Dominik Sváček

Personal information
- Date of birth: 24 February 1997 (age 29)
- Place of birth: Klatovy, Czech Republic
- Height: 1.92 m (6 ft 3+1⁄2 in)
- Position: Goalkeeper

Team information
- Current team: Žilina (on loan from Zbrojovka Brno)
- Number: 29

Senior career*
- Years: Team / Apps / (Gls)
- 2016–2024: Viktoria Plzeň / 1 / (0)
- 2019–2024: → Viktoria Plzeň B / 20 / (0)
- 2021–2023: → Liptovský Mikuláš (loan) / 35 / (0)
- 2024: → Zbrojovka Brno (loan) / 12 / (0)
- 2024–: Zbrojovka Brno / 8 / (0)
- 2026–: → Žilina (loan) / 4 / (0)

International career
- 2013: Czech Republic U16 / 2 / (0)
- 2013: Czech Republic U17 / 2 / (0)
- 2015: Czech Republic U18 / 1 / (0)
- 2015: Czech Republic U19 / 4 / (0)
- 2017–2018: Czech Republic U20 / 5 / (0)

= Dominik Sváček =

Czech footballer

Dominik Sváček (born 24 February 1997) is a Czech professional footballer who plays as a goalkeeper for Slovak First Football League club Žilina, on loan from Zbrojovka Brno.

==Club career==

===Viktoria Plzeň===
He played his first match for Viktoria Plzeň on 27 May 2017 against Vysočina Jihlava. He played last 27 minutes when he came on the pitch for injured Petr Bolek.

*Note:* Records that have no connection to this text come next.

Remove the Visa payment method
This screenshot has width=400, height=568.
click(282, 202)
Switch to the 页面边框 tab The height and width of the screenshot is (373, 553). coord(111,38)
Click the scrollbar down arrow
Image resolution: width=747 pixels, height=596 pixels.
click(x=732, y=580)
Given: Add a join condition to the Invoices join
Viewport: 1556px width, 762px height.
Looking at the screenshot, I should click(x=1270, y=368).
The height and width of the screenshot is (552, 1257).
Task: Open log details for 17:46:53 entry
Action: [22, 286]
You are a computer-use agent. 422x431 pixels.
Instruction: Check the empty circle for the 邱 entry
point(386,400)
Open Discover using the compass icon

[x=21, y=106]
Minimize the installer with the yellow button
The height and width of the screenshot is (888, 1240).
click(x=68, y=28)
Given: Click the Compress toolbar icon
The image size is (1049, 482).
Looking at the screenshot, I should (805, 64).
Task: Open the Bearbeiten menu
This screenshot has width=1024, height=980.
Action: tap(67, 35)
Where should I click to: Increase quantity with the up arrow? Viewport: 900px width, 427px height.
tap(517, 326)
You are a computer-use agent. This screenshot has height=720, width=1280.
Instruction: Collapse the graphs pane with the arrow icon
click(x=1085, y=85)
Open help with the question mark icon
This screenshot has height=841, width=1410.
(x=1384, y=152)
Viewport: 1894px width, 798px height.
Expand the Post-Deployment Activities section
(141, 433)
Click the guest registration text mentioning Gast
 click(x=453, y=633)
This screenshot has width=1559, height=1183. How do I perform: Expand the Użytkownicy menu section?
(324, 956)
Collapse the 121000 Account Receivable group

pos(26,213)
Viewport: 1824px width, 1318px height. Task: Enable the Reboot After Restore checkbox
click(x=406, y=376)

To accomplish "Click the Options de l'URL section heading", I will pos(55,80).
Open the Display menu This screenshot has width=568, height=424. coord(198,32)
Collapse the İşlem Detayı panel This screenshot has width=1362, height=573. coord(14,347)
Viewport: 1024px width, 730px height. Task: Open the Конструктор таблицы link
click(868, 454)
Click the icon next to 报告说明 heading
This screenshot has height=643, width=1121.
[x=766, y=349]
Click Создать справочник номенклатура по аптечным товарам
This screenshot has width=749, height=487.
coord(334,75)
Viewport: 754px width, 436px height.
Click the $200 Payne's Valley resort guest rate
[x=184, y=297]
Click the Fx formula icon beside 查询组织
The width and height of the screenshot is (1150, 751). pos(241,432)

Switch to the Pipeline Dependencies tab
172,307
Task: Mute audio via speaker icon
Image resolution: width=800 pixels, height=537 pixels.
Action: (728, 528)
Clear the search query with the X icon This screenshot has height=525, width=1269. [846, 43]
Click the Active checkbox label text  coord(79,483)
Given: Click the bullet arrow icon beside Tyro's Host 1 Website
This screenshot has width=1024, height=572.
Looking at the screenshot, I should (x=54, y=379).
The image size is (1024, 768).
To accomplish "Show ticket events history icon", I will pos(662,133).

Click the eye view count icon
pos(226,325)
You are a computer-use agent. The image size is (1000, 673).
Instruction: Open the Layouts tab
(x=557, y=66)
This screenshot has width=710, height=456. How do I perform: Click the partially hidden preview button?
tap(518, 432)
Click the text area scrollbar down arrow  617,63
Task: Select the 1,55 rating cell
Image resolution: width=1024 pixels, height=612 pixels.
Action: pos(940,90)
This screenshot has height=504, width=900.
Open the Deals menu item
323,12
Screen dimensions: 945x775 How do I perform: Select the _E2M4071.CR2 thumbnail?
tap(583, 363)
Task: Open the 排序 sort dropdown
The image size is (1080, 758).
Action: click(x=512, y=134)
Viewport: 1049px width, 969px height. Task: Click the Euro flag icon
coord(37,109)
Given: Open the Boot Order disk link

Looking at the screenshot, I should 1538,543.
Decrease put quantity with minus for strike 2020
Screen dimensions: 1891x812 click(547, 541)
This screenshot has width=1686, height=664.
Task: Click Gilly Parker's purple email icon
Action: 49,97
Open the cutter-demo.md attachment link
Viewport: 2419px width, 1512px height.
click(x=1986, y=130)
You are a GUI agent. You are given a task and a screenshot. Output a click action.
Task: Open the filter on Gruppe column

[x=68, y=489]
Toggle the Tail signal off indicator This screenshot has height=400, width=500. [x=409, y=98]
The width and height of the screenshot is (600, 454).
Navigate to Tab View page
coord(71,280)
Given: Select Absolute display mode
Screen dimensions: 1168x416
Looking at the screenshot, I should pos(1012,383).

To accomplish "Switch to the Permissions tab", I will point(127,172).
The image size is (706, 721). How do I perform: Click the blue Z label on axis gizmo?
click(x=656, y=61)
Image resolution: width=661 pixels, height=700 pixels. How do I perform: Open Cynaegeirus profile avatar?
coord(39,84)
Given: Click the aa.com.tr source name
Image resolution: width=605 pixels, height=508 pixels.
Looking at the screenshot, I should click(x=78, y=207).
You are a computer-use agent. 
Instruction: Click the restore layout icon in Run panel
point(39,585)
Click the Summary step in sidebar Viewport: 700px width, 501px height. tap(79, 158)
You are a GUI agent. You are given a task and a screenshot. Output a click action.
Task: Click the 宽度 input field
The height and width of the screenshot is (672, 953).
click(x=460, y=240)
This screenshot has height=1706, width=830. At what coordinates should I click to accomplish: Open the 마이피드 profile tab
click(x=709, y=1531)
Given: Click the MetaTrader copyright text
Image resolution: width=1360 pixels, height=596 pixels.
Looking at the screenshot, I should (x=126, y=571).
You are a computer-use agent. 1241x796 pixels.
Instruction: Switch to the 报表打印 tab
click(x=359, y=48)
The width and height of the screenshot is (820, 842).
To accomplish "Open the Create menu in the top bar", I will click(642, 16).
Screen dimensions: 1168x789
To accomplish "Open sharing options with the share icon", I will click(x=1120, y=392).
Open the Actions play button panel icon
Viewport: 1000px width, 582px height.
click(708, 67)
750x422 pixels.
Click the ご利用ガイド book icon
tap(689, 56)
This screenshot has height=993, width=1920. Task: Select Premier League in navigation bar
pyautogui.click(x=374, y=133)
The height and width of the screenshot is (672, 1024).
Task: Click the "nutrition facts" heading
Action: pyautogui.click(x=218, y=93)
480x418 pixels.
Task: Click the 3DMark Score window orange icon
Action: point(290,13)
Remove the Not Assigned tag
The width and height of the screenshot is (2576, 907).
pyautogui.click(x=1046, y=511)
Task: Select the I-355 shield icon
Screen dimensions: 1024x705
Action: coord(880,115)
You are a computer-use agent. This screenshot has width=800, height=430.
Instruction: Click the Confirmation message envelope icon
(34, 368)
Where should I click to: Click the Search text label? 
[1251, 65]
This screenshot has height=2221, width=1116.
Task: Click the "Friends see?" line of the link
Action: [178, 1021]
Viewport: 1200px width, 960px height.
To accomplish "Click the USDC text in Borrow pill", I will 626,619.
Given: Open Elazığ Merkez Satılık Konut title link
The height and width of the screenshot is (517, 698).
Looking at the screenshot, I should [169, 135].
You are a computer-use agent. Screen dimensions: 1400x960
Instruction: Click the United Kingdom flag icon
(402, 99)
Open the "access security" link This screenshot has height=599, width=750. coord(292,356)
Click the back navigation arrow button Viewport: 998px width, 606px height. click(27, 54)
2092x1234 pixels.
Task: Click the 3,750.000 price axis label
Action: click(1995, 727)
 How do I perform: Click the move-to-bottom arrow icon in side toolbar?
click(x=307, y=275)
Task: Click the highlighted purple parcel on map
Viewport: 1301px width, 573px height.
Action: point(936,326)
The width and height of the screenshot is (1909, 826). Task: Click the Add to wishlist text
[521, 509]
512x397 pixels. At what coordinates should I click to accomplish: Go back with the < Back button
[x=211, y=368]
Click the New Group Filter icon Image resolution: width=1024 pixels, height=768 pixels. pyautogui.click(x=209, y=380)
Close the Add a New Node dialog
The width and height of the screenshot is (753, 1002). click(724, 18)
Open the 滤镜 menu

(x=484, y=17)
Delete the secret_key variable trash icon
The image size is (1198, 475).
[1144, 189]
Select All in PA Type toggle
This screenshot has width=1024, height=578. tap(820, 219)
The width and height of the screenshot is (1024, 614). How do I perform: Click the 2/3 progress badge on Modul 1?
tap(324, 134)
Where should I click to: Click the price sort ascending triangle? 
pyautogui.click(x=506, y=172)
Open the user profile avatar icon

Since then, he played mainly for reserve team in Bohemian Football League.

On 20 February 2024, Viktoria Plzeň loaned Sváček to Zbrojovka Brno on a half-year loan deal with option to make transfer permanent.

==International career==
He had played international football at under-16, 17, 18, 19 and 20 level for Czech Republic U16, Czech Republic U17, Czech Republic U18, Czech Republic U19 and Czech Republic U20. He played in 14 matches in national teams.